Re: Feature request: don't require both bad and good when bisecting

Git development
 help / color / mirror / Atom feed

From: Jeff King <peff@peff.net>
To: Andreas Ericsson <ae@op5.se>
Cc: darxus@chaosreigns.com, git@vger.kernel.org
Subject: Re: Feature request: don't require both bad and good when bisecting
Date: Mon, 19 Mar 2012 12:45:10 -0400	[thread overview]
Message-ID: <20120319164510.GA27601@sigill.intra.peff.net> (raw)
In-Reply-To: <4F675DD3.3040004@op5.se>

On Mon, Mar 19, 2012 at 05:24:51PM +0100, Andreas Ericsson wrote:

> >> On 03/18/2012 10:29 PM, darxus@chaosreigns.com wrote:
> >>> I'd like to be able to tell get only that I know the latest commit is bad,
> >>> and have it go find a good commit, then do the bisecting.  Maybe something
> >>> like the opposite of a binary search, start with the last commit, then
> >>> second to last, then 4th to last, 8th to last, etc., till it finds a good
> >>> commit.
> [...]
> Automatic bisection is a different beast, naturally, since writing
> a test-script that handles all corner cases (feature not added,
> feature added but different bug found, feature added and right bug
> found, etc) can be cumbersome, but that doesn't always apply, and
> darxus didn't mention it. He only mentioned "let's test 4 revisions
> back in history so I can find the good commit!", and I pointed out
> that it's ridiculous to do so regardless of whether one has a hunch
> of where the breakage is or not, since it will (almost) always be
> 100 times faster to just double the scanned range and let git get
> on with it, even if it means doing a manual bisect first to find
> when the feature was introduced and then an automated one to find
> when the bug came alive.

Hmm. What he wrote is confusing, since he uses "last" to refer to the
last commit, which would give strides of 2, 2, and then 4. Which makes
little sense to me. I took it to mean "2nd from the last tested, then
4th from the last tested, then 8th from the last tested". I.e., doubling
the stride each time.

If you take it to mean a fixed-size stride (e.g., maxing out at going
back 4 commits each time), then yes, that is absolutely horrible and
will do hundreds of times more work. I took it to mean exponential,
which has OK asymptotic behavior, but IMHO is _still_ not worth it.
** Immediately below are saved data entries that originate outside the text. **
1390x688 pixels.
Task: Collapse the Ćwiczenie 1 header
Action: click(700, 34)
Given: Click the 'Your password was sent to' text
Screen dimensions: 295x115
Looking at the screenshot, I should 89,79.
> > IOW, my procedure for a bug like the above is usually to walk backwards
> > along major tagged versions, manually interpreting the results. When I
> > try v1.6.0 and my test blows up (because the feature isn't implemented),
> > I recognize it, dig a little with "git log" to find where it was
> > implemented, and only then write a script for automated bisection.
> 
> That means you've tested 81 tags (discarding rc tags between 1.7.6 and
> 1.6.0).

Actually, I would usually try v1.7.0, then v1.6.0, and so on, depending
on the bug (and then possibly look at minor versions manually). But my
main point was that I am using some domain-specific knowledge about what
constitutes a good break-point when features might have been added, or
how far back is "reasonable". For some projects and some features, v0.99
might be a reasonable place to look. For git, it is generally not, and
anything before v1.5.0 is not even worth bisecting.

> What I was getting at is that trying to be more efficient than O(log n)
> is hard and usually requires a really good educated guess to succeed.
> Picking a random number of jumps to go backwards certainly isn't the
> right way to do it, and especially since the problems you mentioned
> (feature missing) will still exist with such a solution.
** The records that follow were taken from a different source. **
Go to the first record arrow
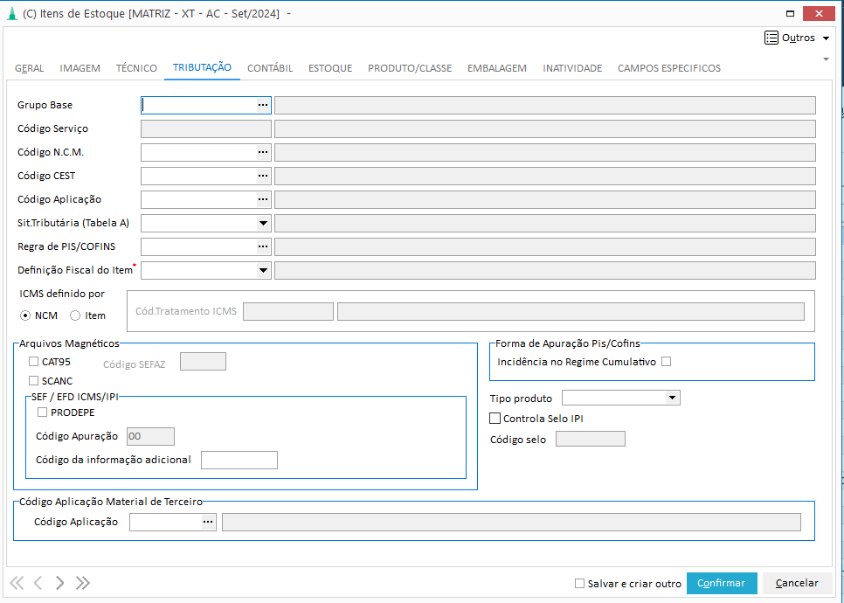The width and height of the screenshot is (844, 603). tap(17, 583)
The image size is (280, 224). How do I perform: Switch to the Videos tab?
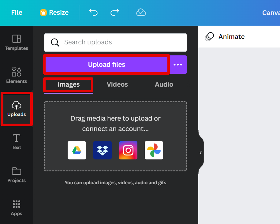[x=117, y=84]
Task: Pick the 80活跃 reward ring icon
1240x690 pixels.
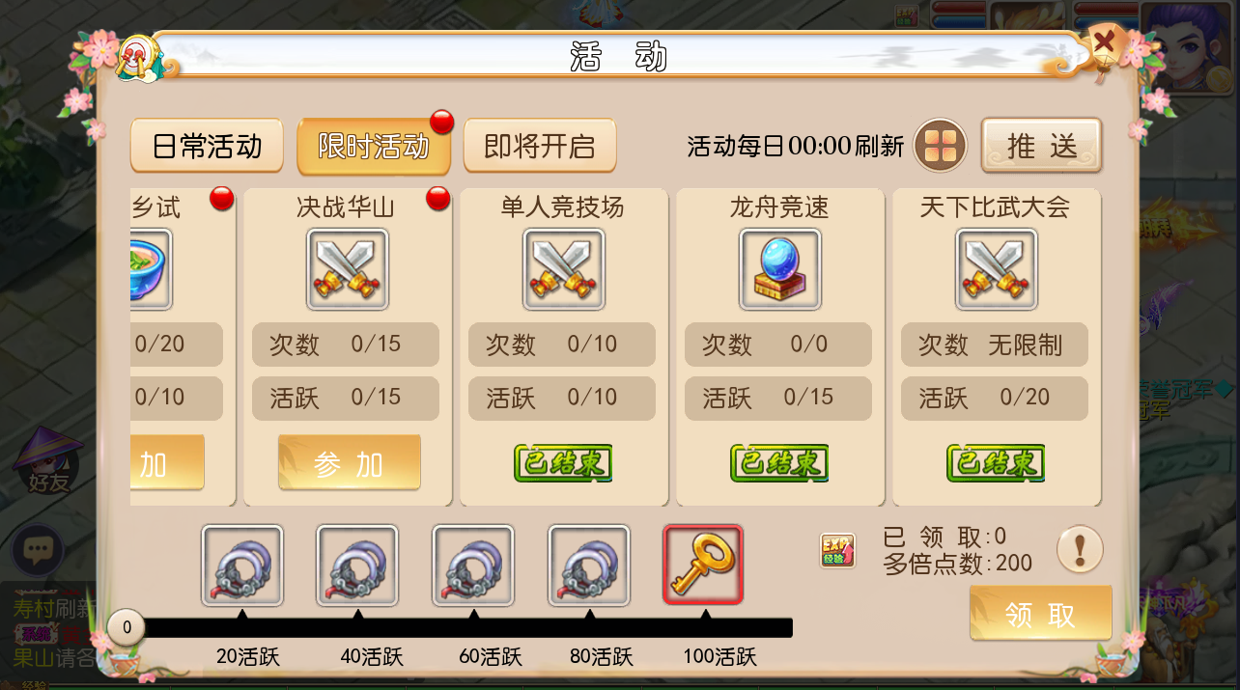Action: [589, 566]
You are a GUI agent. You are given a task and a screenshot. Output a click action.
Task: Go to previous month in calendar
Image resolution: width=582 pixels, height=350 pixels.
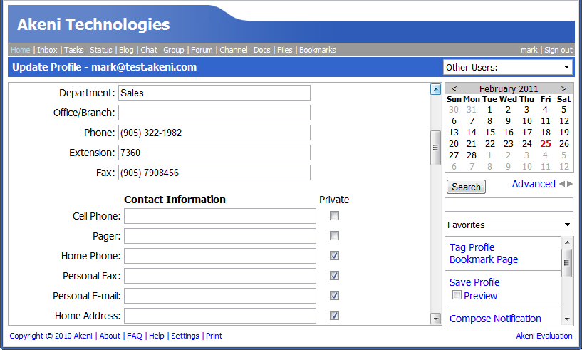pos(454,89)
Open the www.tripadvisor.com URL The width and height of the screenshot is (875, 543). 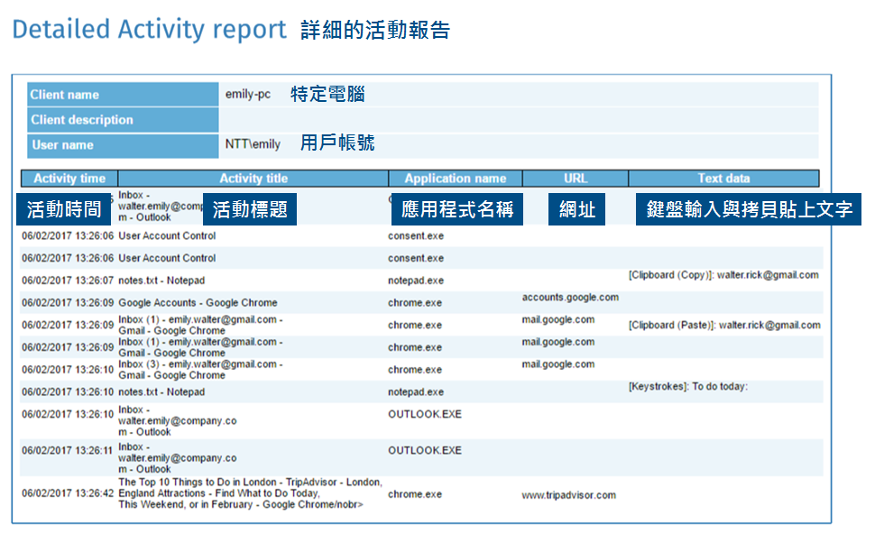pyautogui.click(x=568, y=495)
Oh, absolutely. I should have been more clear in my email: I was
agreeing with you that the OP's plan was not a good one. My goal wasn't
to do better than O(log n), but to eliminate the need for the user to
worry about picking bisection boundaries in the first place.

That is, in theory, you could have something like this:

  git bisect start-run test.sh

which would test HEAD (which generally has the bug, or why are you
bisecting?), as well as all of the roots (which generally don't,
otherwise there is nothing to bisect). And it isn't much more work to
bisect because of the logarithmic nature of bisection (e.g., even if you
include 10 times as many commits, that's only ~3 extra bisection steps).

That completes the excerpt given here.